It almost sounds like something out of Ramsay’s Kitchen Nightmares. Mr H was employed as a chef at a family run hotel. It was owned by Mr and Mrs D, and their daughter, S, and S’s partner T also helped manage the hotel. T often helped in the kitchen.
The relationship between Mr H and T soured. Mr H thought T was obstructive and uncooperative, and T thought Mr H wouldn’t take feedback and direction. Mr H raised issues with Mr and Mrs D from time to time, so they were aware things were getting difficult between the men.
Don’t tell me how to cook steak!
The final straw though was when Mr H was cooking a steak for a customer, and T intervened with the cooking process. Now to be fair to Mr H, and having done my fair share of waitressing, I know that interfering with a chef’s steak cooking is one of the cardinal sins of the culinary world. As ever with employment matters though, it was what happened next that led to problems.
He goes or I do
Mr H felt that it was impossible to do his job given T’s involvement in the kitchen, and spoke to Mr D about this. Both sides disagreed about exactly what was said at the meeting, but the Employment Relations Authority (ERA) found that what was most likely is that Mr H raised his issues at the outset, including the ultimatum that he could not continue to work with T in the kitchen. Mr and Mrs D responded that T would definitely be staying in the kitchen to do quality control. So there was clearly an impasse.
“I guess I’ll leave then”
In response, Mr H said something along the lines of “I guess I’ll leave then”. This is the crux of the matter. Mr and Mrs D basically seized on that comment as a resignation, and straightaway started looking for a new chef. When they found one shortly afterwards, they immediately told Mr H that the new chef was starting and Mr H could go home (albeit they paid him three weeks in lieu of notice).
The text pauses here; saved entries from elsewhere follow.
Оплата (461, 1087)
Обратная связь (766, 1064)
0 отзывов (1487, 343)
The ERA decided that a fair and reasonable employer would not have relied on those words as a resignation. The employer should have clarified with Mr H when everyone had calmed down, and made sure that he actually wanted to leave. They should have got him to confirm this in writing.
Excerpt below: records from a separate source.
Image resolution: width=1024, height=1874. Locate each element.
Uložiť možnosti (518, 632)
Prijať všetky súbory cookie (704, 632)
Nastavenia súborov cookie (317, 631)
This is a key lesson for employers. Spoken statements, especially those said in the heat of the moment, should rarely be relied on in employment matters.
Even an apparently unequivocal “I quit” followed by the employee storming out of the workplace shouldn’t be taken for granted as a resignation that can be relied upon if challenged by the employee. The law recognises the need for a cooling off period in such circumstances, and the employer should follow this up with the employee and check what they want to do. Generally if they say they didn’t mean it and want to stay after all, they should be allowed to (subject of course to any related disciplinary processes that may need to happen).
It was also held that, although Mr and Mrs D had performance concerns about Mr H, and even though Mrs D had raised issues with Mr H from time to time, these should have been put to him in a formal process that gave him an opportunity to respond.
An expensive dismissal
It was held that Mr H had been unfairly dismissed. He was awarded 8 weeks lost wages (less the three weeks already paid to him), as well as $7000 compensation for embarrassment and humiliation. This last compensation arose because the “resignation” meeting had been held in front of other people at the hotel bar, and the dismissal had affected his career prospects and raised unfounded challenges to his professionalism, including an allegation that Mrs D had contacted his referees in a way that suggested he was dishonest. Employers, don’t do this. It’s expensive.
Overall then, another reminder for employees to take care with dismissals, even (or especially) when it looks like a resignation. You might just face a Nightmare otherwise.